Nazi Doctors There “To Help”
I will end by referring to a book I read some years ago called “The Nazi Doctors,” by psychiatrist Jay Lifton. It describes how the doctors in Nazi Germany were used by the government as agents of death, instead of life. Initially, they were sent into the baby nurseries to kill the deformed and terribly retarded children, They told the parents it was for the best, and with the war, the resources consumed by their child took away from the war effort. After the nurseries were cleared out, the doctors were directed to start killing others less severely impaired. This included children with Down syndrome, for example.
Finally, once the concentration-death camps were operating, doctors were placed on the platform, greeting Jews and other “undesirables” as they got off the trains. They posed as public health professionals and told people everything would be ok. They just needed a shower, and some of them would be assigned work duties. Their job was to look over the people going by and sort out those strong enough to be worked to death, and to send the rest to the gas chambers. Some of the twins and others were directed to the dormitory housing people to be research subjects for Dr Mengele.
“Never Again?”
The doctors were in two general camps regarding the morality of what they were doing. Some were true Nazi believers and thought that ridding the world of these people was a good thing. Many of them did not actually believe this, and drank themselves into a stuporous sleep every night, thinking about the horror of what they were being asked to do. The option was to be sent to the Eastern front as medics in the frozen war with Russia, or worse. The Nuremberg trials put Nazis, including doctors, on trial and the result was the promise, “never again.” The question for us today is whether medicine could be harnessed for evil in the name of saving the state money, or helping those whose life is no longer worth much to them or their families exit this earth a little sooner.
Further resources:
Politico: “For Terminal patients, dying in California may get easier”
The Free Press: “Should a Government Help People Die?” By Madeleine Kearns Nov 27, 2024
The Nazi Doctors: Medical Killing and the Psychology of Genocide
Great article.
I don’t know Dr. Aijian but I believe that he is probably a Christian and any devout Christian knows that they are a Christian before they are ANYTHING else.

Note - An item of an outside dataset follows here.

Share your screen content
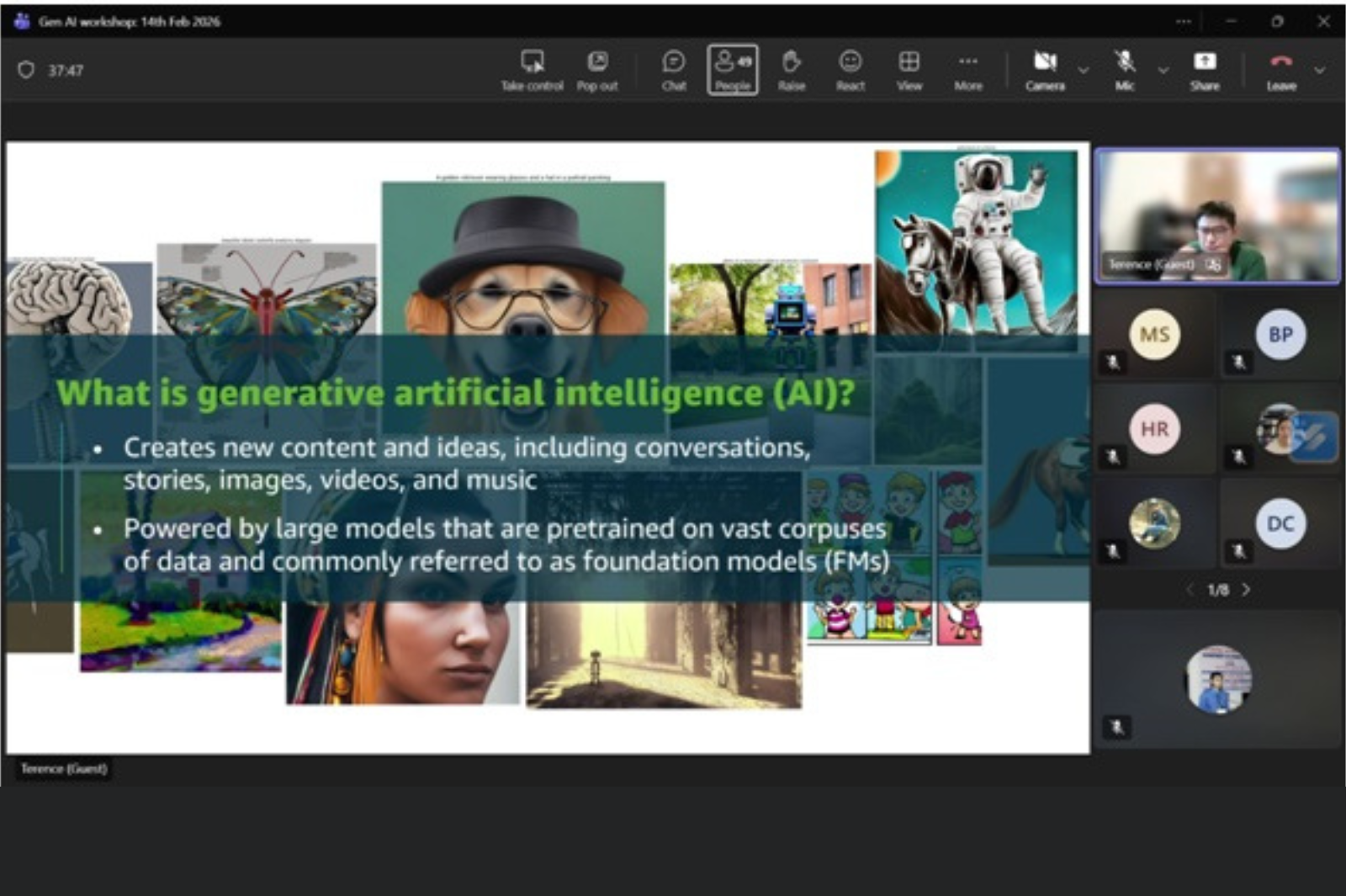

My primary care doctor is a believer and it makes such a difference!
This world is very lost and ignorance is no excuse.
The devil is the greatest liar of all time.
God bless you Dr.
This is where I go off the reservation with conservative dictum. Having taken care of thousands of critically ill patients over the course of 40+ years, I stand resolute with the right to die with dignity. Patients should have a right to choose their end based on well defined, medically supervised and legally sanctioned laws, with strictly applied guidelines, checks and balances to prevent fraud and abuse.
Sad how our society is more
humane with our pets end of life, than we are for our loved ones during their final days. Conservatives constantly remind us of our God given rights of freedom, until it comes to the right to end our lives! The ultimate freedom is that of our own destiny!
Yes, the final weeks or months of life can be not only painful, but extremely expensive as well. The majority of cost for Medicare is typically during the last 30 days of life, leaving many families paying for the 20% of a multi million dollar bill left by caring for their loved ones. Often, families are left with difficult choices, sometimes left with having to liquidate their parent’s home in order to pay for care.
I reject fully, the use of Nazi analogies in terms of right to die legitimacy.
Give terminally ill patients the freedom of choice now!